What to do — Please extract each line of the material below that contains the string "width". Case counts.

Dataset content —
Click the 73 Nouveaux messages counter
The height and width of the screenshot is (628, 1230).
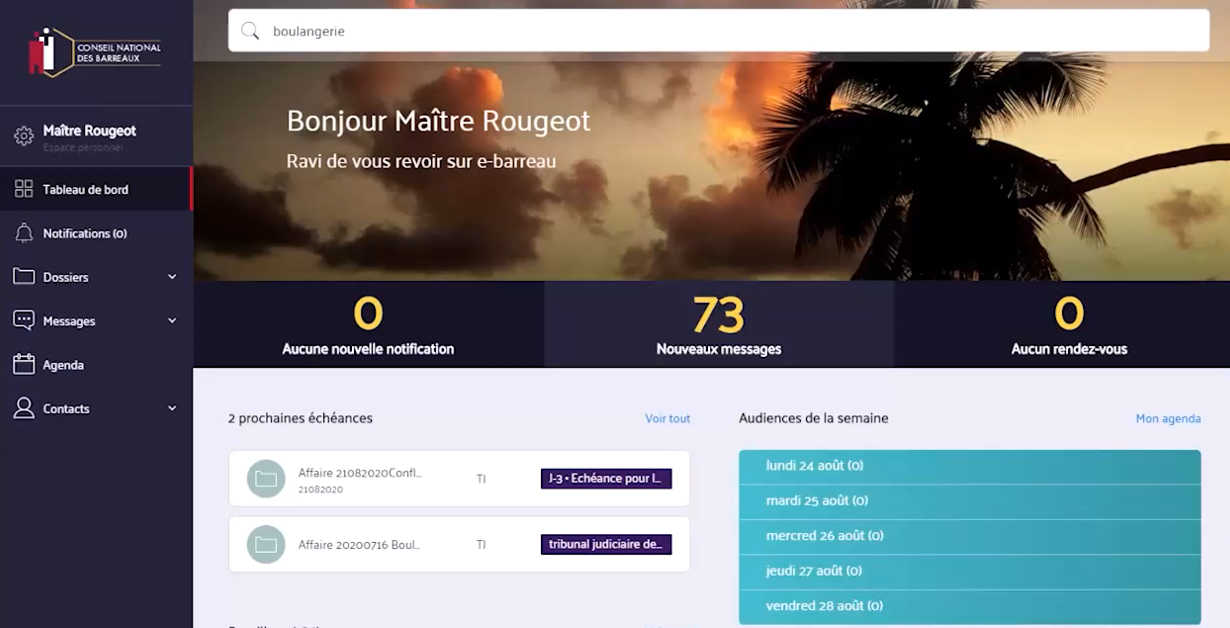coord(718,325)
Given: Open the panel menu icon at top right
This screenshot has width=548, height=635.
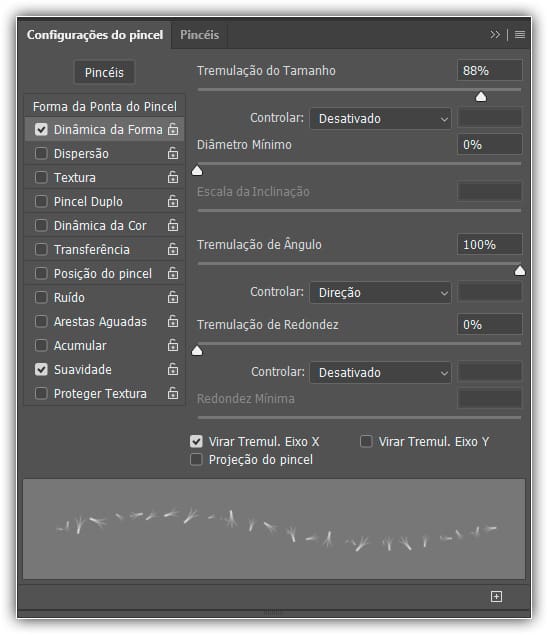Looking at the screenshot, I should click(520, 35).
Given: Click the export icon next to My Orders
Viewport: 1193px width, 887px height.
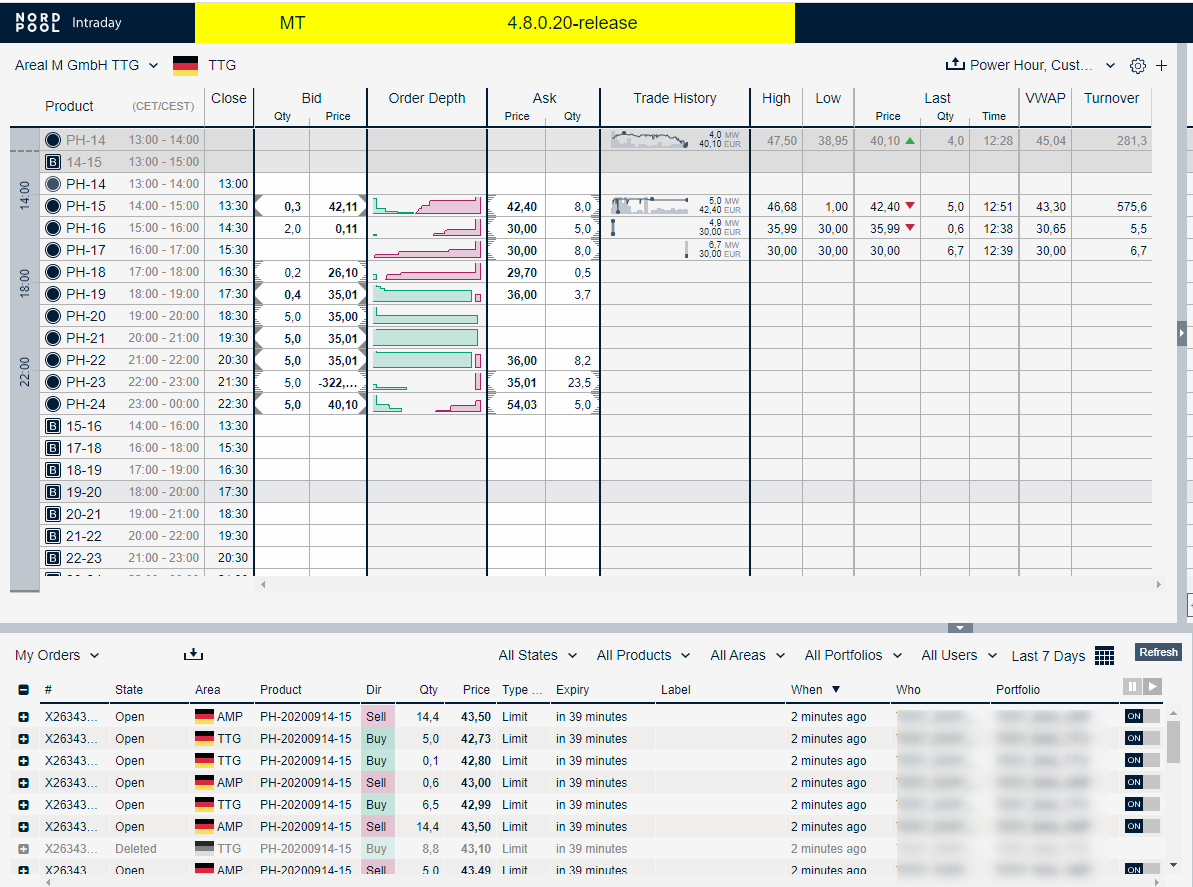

Result of the task —
The height and width of the screenshot is (628, 1230).
This screenshot has width=548, height=635.
Viewport: 1193px width, 887px height.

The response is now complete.